Intermodaler Wettbewerb: Die Straße dominiert

Die Vorteile der Schiene beschränken sich nicht auf den Klimaaspekt: Eisenbahnen verbrauchen im Vergleich zum Straßenverkehr relativ wenig Fläche und leisten im Rahmen der sogenannten staatlichen Daseinsvorsorge einen wichtigen Beitrag zur Mobilitätssicherung von Menschen, die kein Auto nutzen können. Die Wahrscheinlichkeit, sich bei einem Unfall zu verletzen oder gar zu sterben, ist vergleichsweise gering, und die Reisegeschwindigkeit ist, zumindest auf bestimmten Strecken, deutlich höher als auf der Straße. Außerdem können die Reisenden ihre Zeit im Zug besser nutzen als im Pkw, da sie nicht selbst steuern müssen.

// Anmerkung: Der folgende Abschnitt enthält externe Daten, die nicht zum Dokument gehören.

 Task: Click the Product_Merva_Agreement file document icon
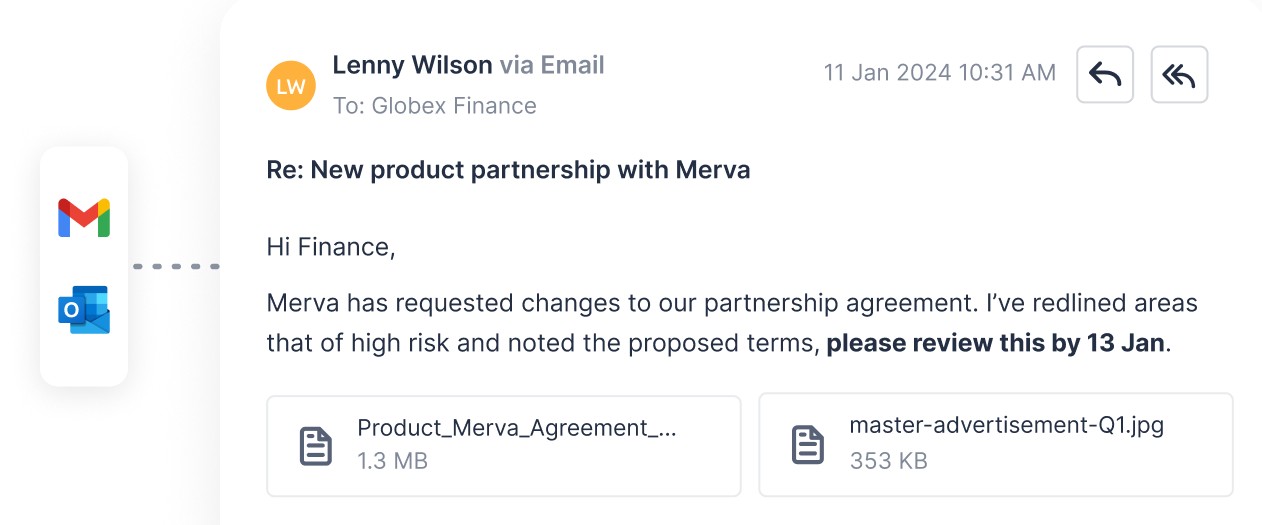tap(316, 445)
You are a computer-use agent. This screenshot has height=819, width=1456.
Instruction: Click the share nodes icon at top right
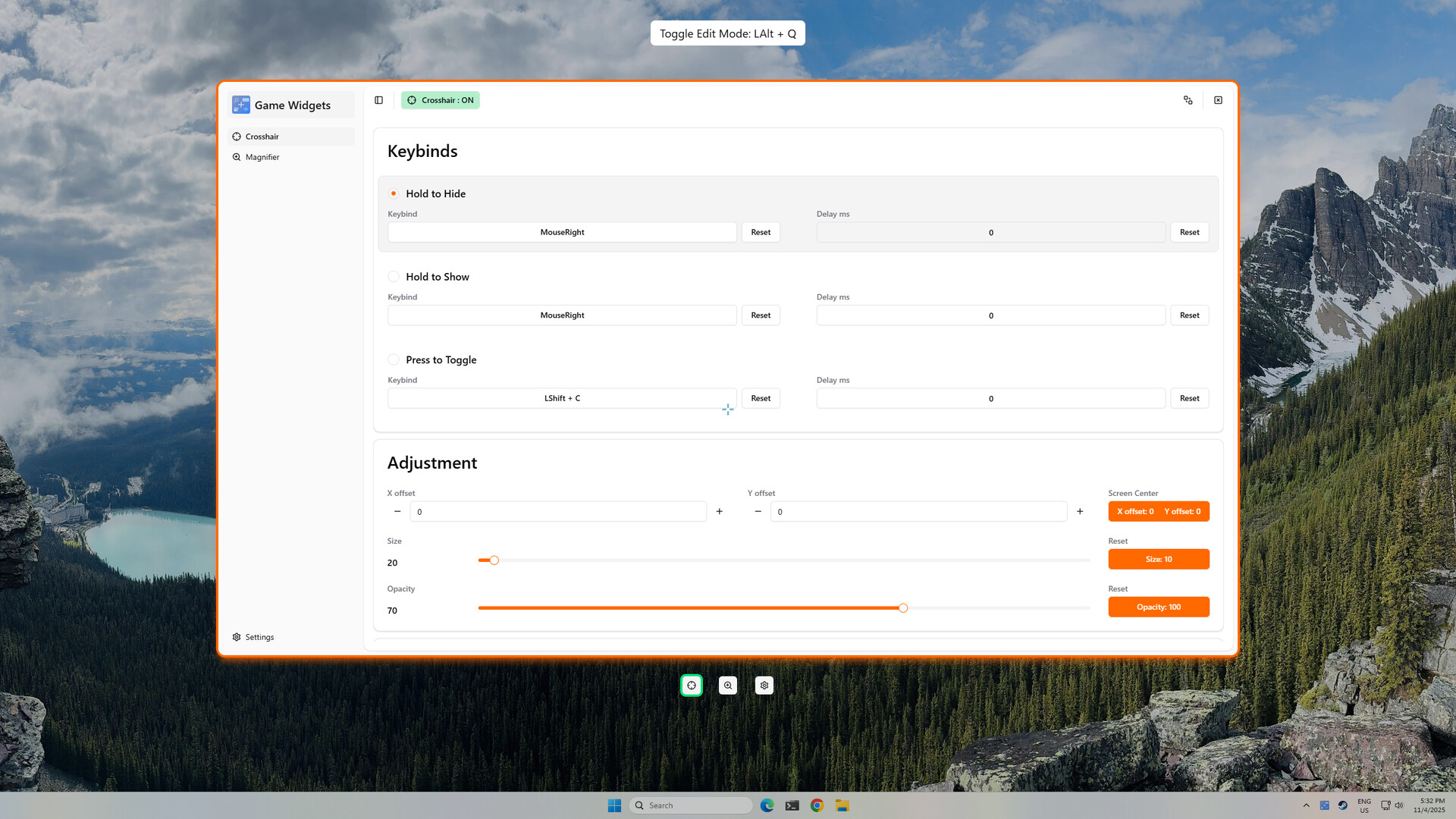pyautogui.click(x=1188, y=99)
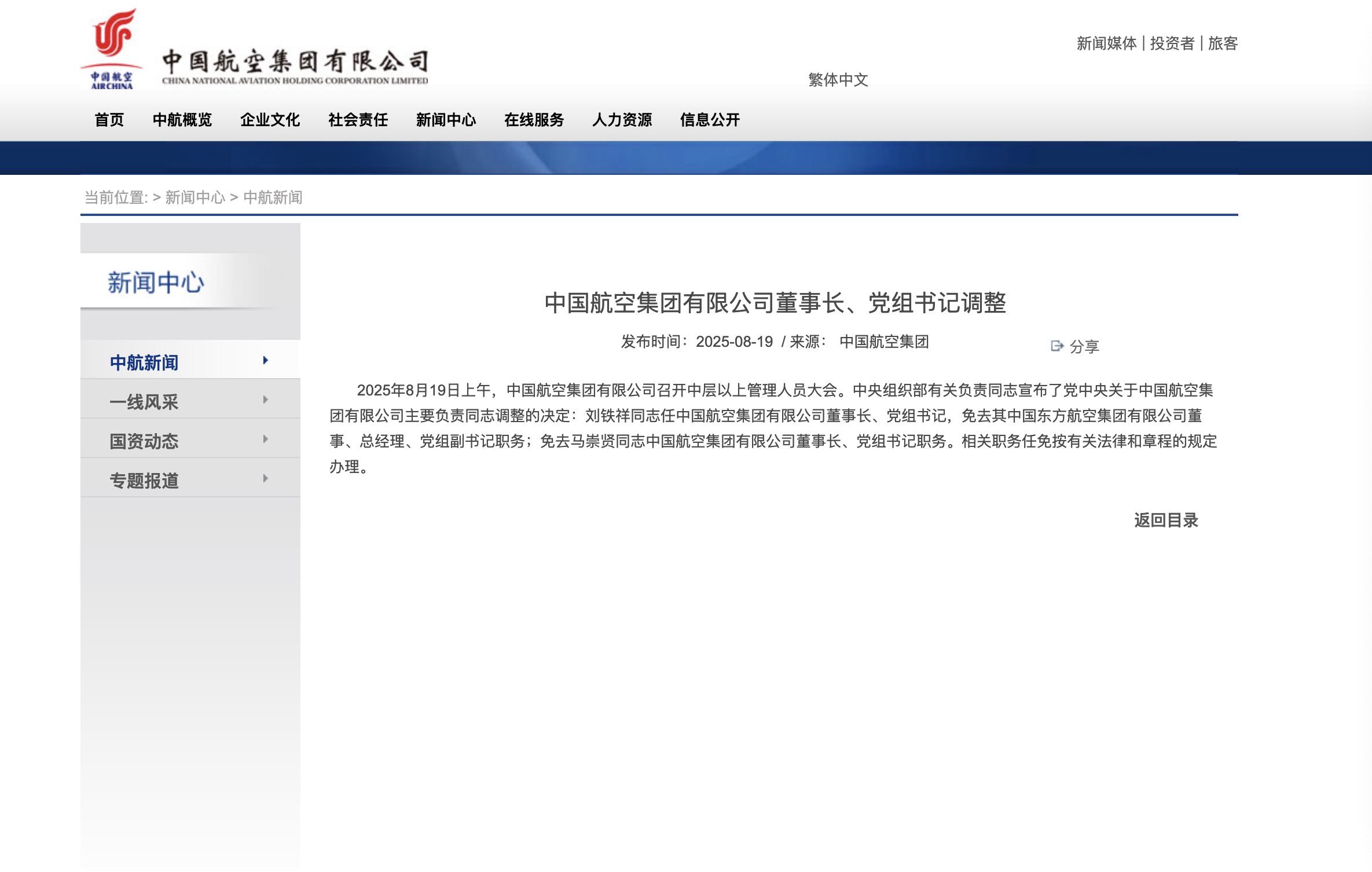
Task: Select 信息公开 in navigation bar
Action: pyautogui.click(x=710, y=120)
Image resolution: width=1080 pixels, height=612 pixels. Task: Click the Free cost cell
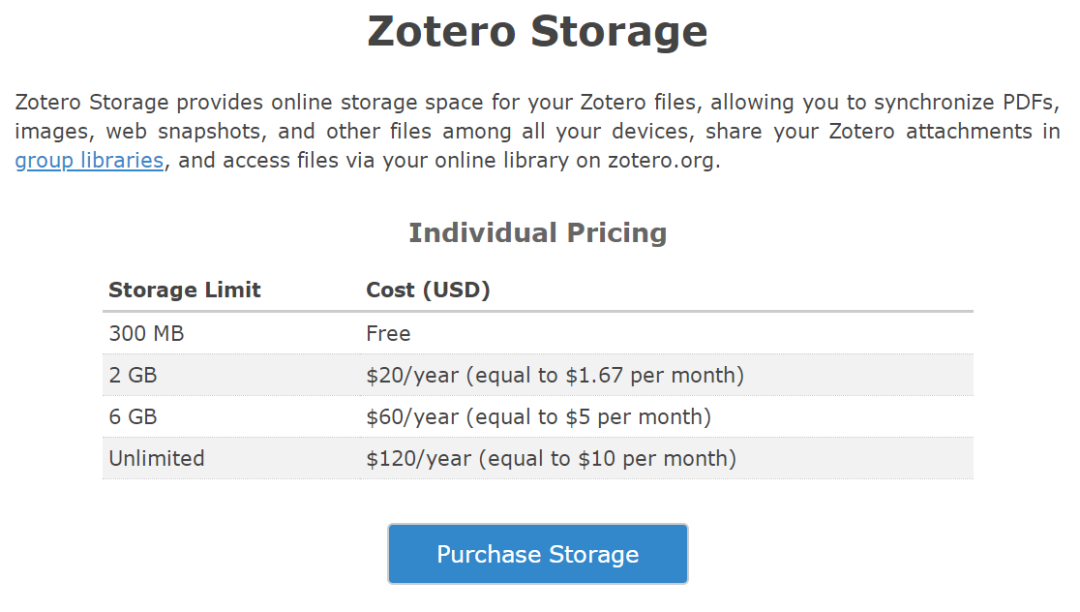388,334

Trotz der genannten Vorzüge ist der Erfolg der Schiene sowohl im Personen- als auch im Güterverkehr in Deutschland derzeit überschaubar. 2019 hatte die Eisenbahn im Personenverkehr einen Marktanteil von 8,1 Prozent, im Güterverkehr waren es 18,9 Prozent. In beiden Bereichen dominiert die Straße klar mit Anteilen von 79,6 beziehungsweise 71,1 Prozent, und trotz leichter Wachstumstendenzen bei der Eisenbahn in den vergangenen zwei Dekaden ist ein Ende dieser Dominanz nicht absehbar. Die Marktanteilssteigerungen der Schiene gingen zudem vor allem zulasten anderer Konkurrenten wie dem Binnenschiff oder dem öffentlichen Straßenverkehr. Gegenüber Pkw und Lkw konnte die Eisenbahn kaum Boden gutmachen.

Das Problem der Schiene: Bei den wirklich gewichtigen Einflussfaktoren auf die Verkehrsmittelwahl – Preis, Flexibilität und Verlässlichkeit – existieren ihre Vorteile nur auf dem Papier. Die Wahrnehmung der tatsächlichen oder potenziellen Nutzerinnen und Nutzer weicht oft erheblich davon ab, und eine vergleichsweise gute Klimabilanz ist für die meisten Menschen bei ihrer Verkehrsmittelwahl letztlich nicht entscheidend.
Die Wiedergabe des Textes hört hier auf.